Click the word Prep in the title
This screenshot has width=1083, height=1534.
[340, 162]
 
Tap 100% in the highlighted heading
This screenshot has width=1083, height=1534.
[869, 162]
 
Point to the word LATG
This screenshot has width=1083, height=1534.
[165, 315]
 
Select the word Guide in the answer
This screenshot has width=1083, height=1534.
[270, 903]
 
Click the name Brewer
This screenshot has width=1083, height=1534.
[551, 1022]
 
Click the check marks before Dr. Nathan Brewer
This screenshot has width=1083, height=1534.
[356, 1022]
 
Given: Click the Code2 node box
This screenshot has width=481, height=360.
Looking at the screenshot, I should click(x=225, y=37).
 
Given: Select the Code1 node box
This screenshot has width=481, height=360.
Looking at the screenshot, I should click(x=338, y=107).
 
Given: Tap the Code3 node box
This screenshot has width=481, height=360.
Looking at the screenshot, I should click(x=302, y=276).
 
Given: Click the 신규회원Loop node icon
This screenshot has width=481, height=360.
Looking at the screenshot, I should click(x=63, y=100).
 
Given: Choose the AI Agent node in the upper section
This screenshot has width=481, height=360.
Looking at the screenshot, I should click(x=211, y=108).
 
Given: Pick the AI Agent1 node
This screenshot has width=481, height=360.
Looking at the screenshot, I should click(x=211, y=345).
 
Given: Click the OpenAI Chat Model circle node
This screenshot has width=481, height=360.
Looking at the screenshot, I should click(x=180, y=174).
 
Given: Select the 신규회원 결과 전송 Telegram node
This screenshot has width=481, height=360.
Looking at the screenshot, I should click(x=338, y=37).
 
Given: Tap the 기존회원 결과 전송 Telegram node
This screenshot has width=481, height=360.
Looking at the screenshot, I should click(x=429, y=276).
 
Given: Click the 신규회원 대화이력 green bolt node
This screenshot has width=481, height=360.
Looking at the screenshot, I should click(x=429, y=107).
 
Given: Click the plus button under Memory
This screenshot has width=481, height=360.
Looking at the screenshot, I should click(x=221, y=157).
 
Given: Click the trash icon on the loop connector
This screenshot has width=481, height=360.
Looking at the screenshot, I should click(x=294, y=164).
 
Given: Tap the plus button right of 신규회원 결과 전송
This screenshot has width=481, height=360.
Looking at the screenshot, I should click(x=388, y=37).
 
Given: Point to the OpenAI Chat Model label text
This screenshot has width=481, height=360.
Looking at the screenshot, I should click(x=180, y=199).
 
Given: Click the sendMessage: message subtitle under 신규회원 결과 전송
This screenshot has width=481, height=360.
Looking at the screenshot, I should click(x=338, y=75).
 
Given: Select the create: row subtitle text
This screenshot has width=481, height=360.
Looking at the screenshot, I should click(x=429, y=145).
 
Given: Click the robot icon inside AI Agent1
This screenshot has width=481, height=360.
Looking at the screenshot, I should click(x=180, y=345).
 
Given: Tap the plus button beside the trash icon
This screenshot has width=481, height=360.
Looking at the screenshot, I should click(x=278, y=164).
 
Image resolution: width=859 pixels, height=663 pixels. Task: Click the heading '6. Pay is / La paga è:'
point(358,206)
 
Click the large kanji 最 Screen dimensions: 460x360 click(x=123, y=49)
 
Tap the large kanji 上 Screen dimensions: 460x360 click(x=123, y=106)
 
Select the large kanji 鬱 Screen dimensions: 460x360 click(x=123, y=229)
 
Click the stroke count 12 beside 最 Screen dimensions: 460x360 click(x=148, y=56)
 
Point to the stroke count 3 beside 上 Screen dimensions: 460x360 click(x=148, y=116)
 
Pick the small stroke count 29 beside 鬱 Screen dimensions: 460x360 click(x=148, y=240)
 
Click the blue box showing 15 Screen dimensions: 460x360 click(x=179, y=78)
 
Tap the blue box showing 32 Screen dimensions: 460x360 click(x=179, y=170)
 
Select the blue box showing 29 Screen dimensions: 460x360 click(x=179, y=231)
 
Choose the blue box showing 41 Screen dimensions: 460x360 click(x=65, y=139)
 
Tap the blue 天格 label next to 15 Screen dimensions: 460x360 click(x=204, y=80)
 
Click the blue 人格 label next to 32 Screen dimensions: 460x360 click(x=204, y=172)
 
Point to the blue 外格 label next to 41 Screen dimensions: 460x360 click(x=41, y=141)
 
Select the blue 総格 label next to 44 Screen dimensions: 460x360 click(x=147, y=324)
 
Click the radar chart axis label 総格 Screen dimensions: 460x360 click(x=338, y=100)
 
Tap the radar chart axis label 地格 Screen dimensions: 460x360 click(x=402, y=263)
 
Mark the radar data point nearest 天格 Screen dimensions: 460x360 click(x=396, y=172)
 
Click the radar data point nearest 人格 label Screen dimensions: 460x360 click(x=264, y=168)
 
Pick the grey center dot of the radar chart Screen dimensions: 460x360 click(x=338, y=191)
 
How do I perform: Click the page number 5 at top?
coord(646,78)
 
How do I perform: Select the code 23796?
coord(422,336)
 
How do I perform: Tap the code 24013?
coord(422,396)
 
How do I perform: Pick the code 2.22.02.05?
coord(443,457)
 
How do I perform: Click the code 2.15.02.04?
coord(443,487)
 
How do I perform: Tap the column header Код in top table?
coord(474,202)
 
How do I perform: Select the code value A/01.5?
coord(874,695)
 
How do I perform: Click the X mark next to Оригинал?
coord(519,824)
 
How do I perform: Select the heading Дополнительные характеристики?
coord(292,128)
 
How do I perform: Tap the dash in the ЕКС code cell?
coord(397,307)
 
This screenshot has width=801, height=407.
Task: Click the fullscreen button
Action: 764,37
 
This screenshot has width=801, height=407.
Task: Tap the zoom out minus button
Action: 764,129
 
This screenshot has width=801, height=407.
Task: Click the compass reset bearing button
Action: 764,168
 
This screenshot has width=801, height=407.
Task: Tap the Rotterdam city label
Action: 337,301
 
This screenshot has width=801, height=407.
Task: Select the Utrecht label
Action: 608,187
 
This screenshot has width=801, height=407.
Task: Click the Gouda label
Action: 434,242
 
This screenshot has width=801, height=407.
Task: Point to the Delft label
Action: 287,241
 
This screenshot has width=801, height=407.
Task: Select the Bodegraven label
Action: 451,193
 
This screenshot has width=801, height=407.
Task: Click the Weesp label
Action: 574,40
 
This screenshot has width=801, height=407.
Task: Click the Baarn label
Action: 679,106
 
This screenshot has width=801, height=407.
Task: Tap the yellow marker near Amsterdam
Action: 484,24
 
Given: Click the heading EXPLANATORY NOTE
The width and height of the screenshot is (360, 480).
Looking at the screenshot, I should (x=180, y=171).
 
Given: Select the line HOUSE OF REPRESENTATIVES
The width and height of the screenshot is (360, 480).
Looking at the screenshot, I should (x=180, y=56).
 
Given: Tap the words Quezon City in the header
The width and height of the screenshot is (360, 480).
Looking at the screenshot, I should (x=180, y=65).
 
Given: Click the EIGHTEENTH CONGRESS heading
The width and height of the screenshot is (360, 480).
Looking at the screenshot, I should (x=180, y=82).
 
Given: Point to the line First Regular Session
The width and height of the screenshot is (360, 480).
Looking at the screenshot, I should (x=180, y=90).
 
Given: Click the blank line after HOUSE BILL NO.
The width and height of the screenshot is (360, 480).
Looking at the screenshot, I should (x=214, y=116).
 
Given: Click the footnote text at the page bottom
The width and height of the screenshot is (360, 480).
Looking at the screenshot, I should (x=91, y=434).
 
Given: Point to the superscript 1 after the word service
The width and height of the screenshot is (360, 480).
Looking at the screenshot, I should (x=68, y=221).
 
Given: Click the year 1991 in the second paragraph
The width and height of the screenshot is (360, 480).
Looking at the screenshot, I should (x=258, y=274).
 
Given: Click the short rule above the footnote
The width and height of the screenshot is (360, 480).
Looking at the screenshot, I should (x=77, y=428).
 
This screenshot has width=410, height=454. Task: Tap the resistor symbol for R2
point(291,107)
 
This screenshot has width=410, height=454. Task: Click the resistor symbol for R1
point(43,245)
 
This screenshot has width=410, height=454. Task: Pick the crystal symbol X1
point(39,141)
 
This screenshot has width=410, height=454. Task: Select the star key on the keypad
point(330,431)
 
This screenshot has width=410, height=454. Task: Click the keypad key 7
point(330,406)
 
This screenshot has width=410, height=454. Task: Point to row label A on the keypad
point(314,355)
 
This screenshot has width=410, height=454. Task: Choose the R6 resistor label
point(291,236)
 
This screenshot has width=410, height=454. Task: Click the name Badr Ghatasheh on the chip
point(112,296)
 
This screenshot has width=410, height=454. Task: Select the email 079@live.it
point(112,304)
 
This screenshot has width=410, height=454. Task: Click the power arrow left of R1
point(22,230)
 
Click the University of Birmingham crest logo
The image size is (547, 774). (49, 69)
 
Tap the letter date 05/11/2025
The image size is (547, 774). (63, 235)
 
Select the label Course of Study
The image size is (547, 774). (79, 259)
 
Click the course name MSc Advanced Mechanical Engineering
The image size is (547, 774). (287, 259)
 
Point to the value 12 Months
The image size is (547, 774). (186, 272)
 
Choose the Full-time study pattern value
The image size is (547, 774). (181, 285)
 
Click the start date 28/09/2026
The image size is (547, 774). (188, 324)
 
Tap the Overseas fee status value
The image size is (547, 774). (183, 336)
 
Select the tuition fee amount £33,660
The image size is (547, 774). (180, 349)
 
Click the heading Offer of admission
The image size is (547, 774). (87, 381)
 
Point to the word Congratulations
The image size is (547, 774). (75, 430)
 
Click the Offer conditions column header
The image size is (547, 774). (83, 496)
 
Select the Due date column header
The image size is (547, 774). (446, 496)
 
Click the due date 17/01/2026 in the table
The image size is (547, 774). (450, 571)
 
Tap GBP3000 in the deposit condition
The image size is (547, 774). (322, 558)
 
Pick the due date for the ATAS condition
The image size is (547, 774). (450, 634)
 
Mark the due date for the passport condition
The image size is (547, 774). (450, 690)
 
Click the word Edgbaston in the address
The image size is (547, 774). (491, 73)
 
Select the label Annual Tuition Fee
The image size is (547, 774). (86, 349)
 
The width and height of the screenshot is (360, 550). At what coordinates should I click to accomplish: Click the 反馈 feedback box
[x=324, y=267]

★ ★ ★ ★ ★ ★ ★

Task requirements: Please rewrite the data starting at the line containing "Click the start date 28/09/2026" and ending at the last line of the data, replacing "Select" with "Choose" and leaving everything else the same.

Solution to this task:
Click the start date 28/09/2026
The image size is (547, 774). (188, 324)
 
Tap the Overseas fee status value
The image size is (547, 774). (183, 336)
 
Choose the tuition fee amount £33,660
The image size is (547, 774). (180, 349)
 
Click the heading Offer of admission
The image size is (547, 774). (87, 381)
 
Point to the word Congratulations
The image size is (547, 774). (75, 430)
 
Click the Offer conditions column header
The image size is (547, 774). (83, 496)
 
Choose the Due date column header
The image size is (547, 774). (446, 496)
 
Click the due date 17/01/2026 in the table
The image size is (547, 774). (450, 571)
 
Tap GBP3000 in the deposit condition
The image size is (547, 774). (322, 558)
 
Pick the due date for the ATAS condition
The image size is (547, 774). (450, 634)
 
Mark the due date for the passport condition
The image size is (547, 774). (450, 690)
 
Click the word Edgbaston in the address
The image size is (547, 774). (491, 73)
 
Choose the label Annual Tuition Fee
The image size is (547, 774). (86, 349)
 
The width and height of the screenshot is (360, 550). At what coordinates should I click to accomplish: Click the 反馈 feedback box
[x=324, y=267]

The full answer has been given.